La création de l’Autorité Palestinienne a d’entrée été une arme à double tranchant. Elle faisait disparaître de fait l’OLP. Elle laissait très peu d’espoir aux réfugiés vivant hors de Palestine, aux Palestiniens d’Israël et même aux Palestiniens de Jérusalem. L’occupation ayant désintégré l’économie palestinienne encore plus fragilisée par le licenciement massif de ceux qui travaillaient en Israël, l’Autorité a d’entrée fait vivre, avec de l’argent venu de l’étranger, des dizaines de milliers de fonctionnaires et leurs familles. Dans les accords d’Oslo, l’OLP a reconnu Israël dans ses frontières d’avant 1967, mais Israël n’a reconnu que l’OLP. Il n’a jamais été question de reconnaître un État palestinien et encore moins de reconnaître la « ligne verte », la frontière internationalement reconnue. Les accords d’Oslo ont permis aux dirigeants palestiniens vivant à l’étranger de rentrer, ce qui a d’ailleurs créé des antagonismes avec ceux qui avaient mené l’Intifada. En 1994, à Gaza ou Jéricho, il y avait l’espérance que ces enclaves autonomes soient l’embryon d’un nouvel État mais on en était très loin. Les négociateurs palestiniens ont espéré trouver des « partenaires », des « sionistes à visage humain » qui les aideraient à réaliser leurs projets. En fait, les sionistes pouvaient avoir des divergences sur la façon de faire capituler les Palestiniens, mais pas sur la finalité.

L’opposition aux accords
En Palestine, les partis de gauche, en particulier le FPLP, vont d’entrée protester contre les accords. Le nouveau credo « deux peuples, deux États », l’un ayant au mieux 22% de la Palestine historique, ne convainc pas. La gauche palestinienne reste attachée à la revendication d’un « État laïque et démocratique » sur l’ensemble de la Palestine historique. De nombreuses personnalités, comme Edward Saïd, voient avec beaucoup de perspicacité que cet accord entérine une forme de capitulation et de renonciation à l’essentiel des revendications historiques palestiniennes. Beaucoup protestent contre la disparition de fait de l’OLP. Dans les camps palestiniens du Liban ou de Jordanie, tout le monde comprend que les réfugiés seront sacrifiés sur l’autel des négociations. La « Maison d’Orient » qui était la représentation officieuse de l’OLP à Jérusalem-Est reste fermée et les Israéliens font comprendre d’entrée que l’annexion de ce qui devrait être la capitale du futur État palestinien est définitive.
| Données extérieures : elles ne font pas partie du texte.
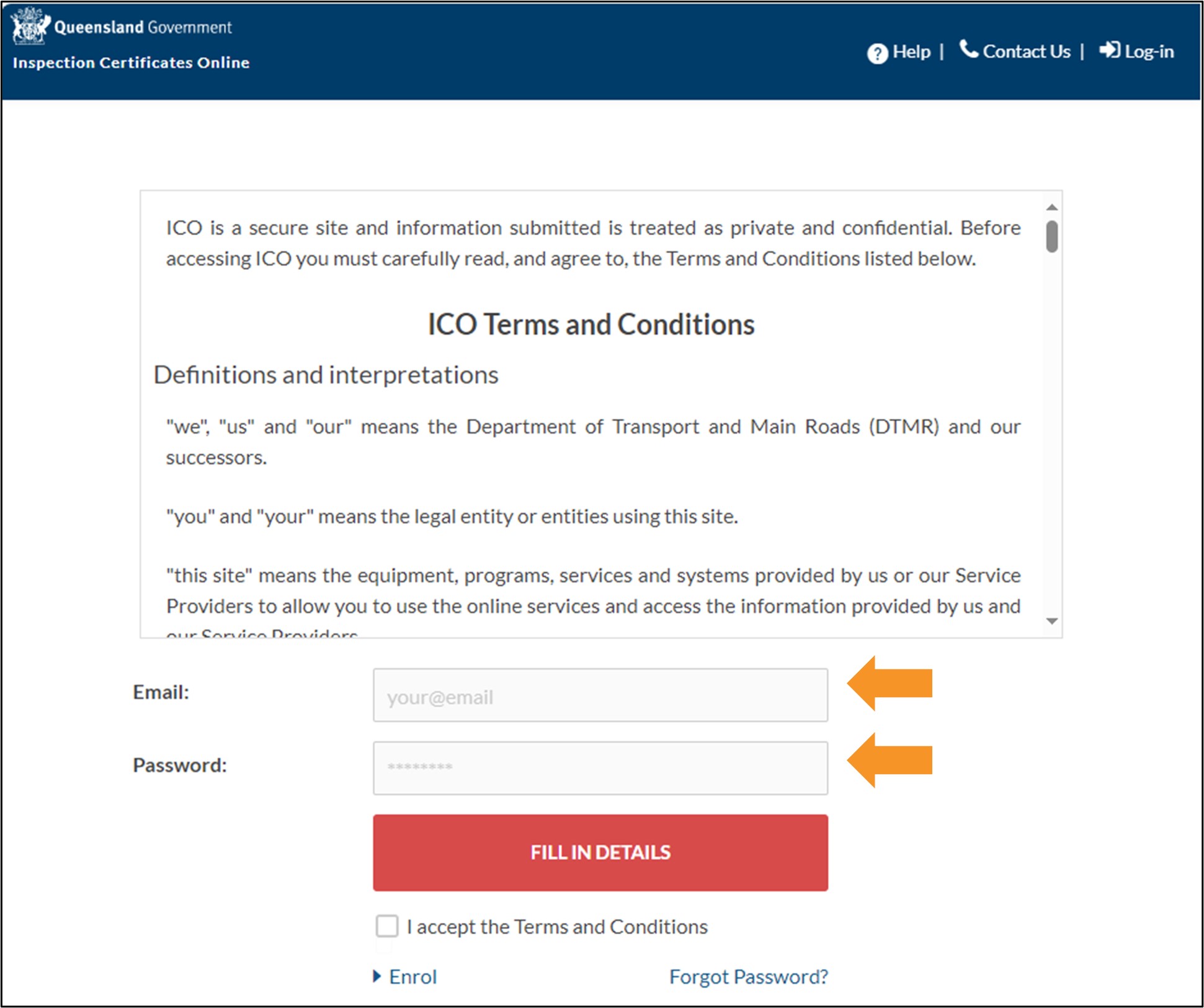
Task: Click the Enrol disclosure triangle
Action: pos(377,976)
Le Hamas qui est la branche palestinienne des Frères Musulmans est alors en pleine ascension. Il va d’entrée s’opposer aux accords et lancer une campagne d’attentats.
En Israël, la moitié de la société est hostile aux accords. Les colons ne sont pas populaires, mais aucune force politique n’est décidée à les affronter. Depuis 1967, tout a été fait pour que la colonisation soit irréversible. La coalition hétérogène qui regroupe le Likoud et le courant national-religieux est décidée à saboter toute négociation et à empêcher tout retrait. Une campagne de haine et d’appel au meurtre est lancée contre Rabin.
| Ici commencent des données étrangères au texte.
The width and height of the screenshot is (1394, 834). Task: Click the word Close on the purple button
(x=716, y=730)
1993-1996 : les choix catastrophiques de Rabin et Pérès
Dès la signature des accords d’Oslo, les colons constituent une véritable OAS et commencent les provocations. Le 25 février 1994, le colon Baruch Goldstein (juif américain membre du parti fasciste Kach) massacre 29 Palestiniens dans le Caveau des Patriarches à Hébron et en blesse 125. Que fait Rabin ? L’occasion est rêvée d’expulser les colons qui se sont installés dans le souk historique d’Hébron en y faisant régner la terreur. Au contraire, Rabin envoie 2000 soldats pour les protéger. 20 ans plus tard, les colons et l’armée sont toujours là. Le souk a été ruiné. Un fragile grillage protège les habitants des ordures que les colons déversent quotidiennement. Goldstein est aujourd’hui vénéré comme un héros par les colons.
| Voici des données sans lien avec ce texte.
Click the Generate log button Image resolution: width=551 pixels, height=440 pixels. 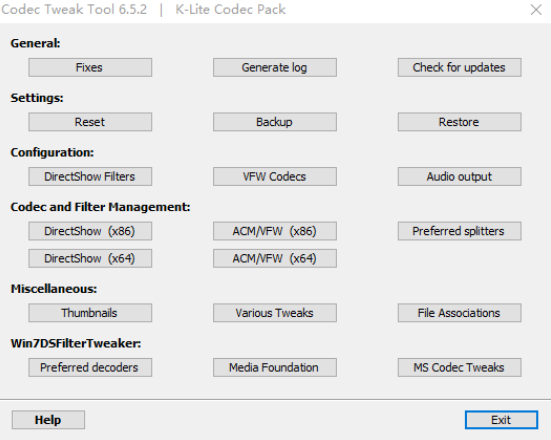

En Palestine, la situation économique se détériore rapidement. Les accords d’Oslo rendent définitifs les licenciements de travailleurs palestiniens. Le gouvernement israélien refuse les libérations de prisonniers prévues par les accords ou ne les fait qu’au compte-goutte. Il continue d’humilier quotidiennement la population palestinienne. Mais surtout, il poursuit en l’accélérant même la colonisation : 60000 nouveaux colons entre les accords d’Oslo et l’assassinat de Rabin. À Jérusalem-Est, Rabin essaie de confisquer de nouveaux terrains pour « judaïser » la ville. Les députés palestiniens d’Israël mettront cette tentative en échec. Pourquoi toutes ces décisions ? Parce que Rabin veut faire entériner le fait accompli. Parce qu’il utilise le Hamas (en faisant tout pour provoquer une guerre civile palestinienne) pour affaiblir Arafat et l’obliger à accepter l’inacceptable.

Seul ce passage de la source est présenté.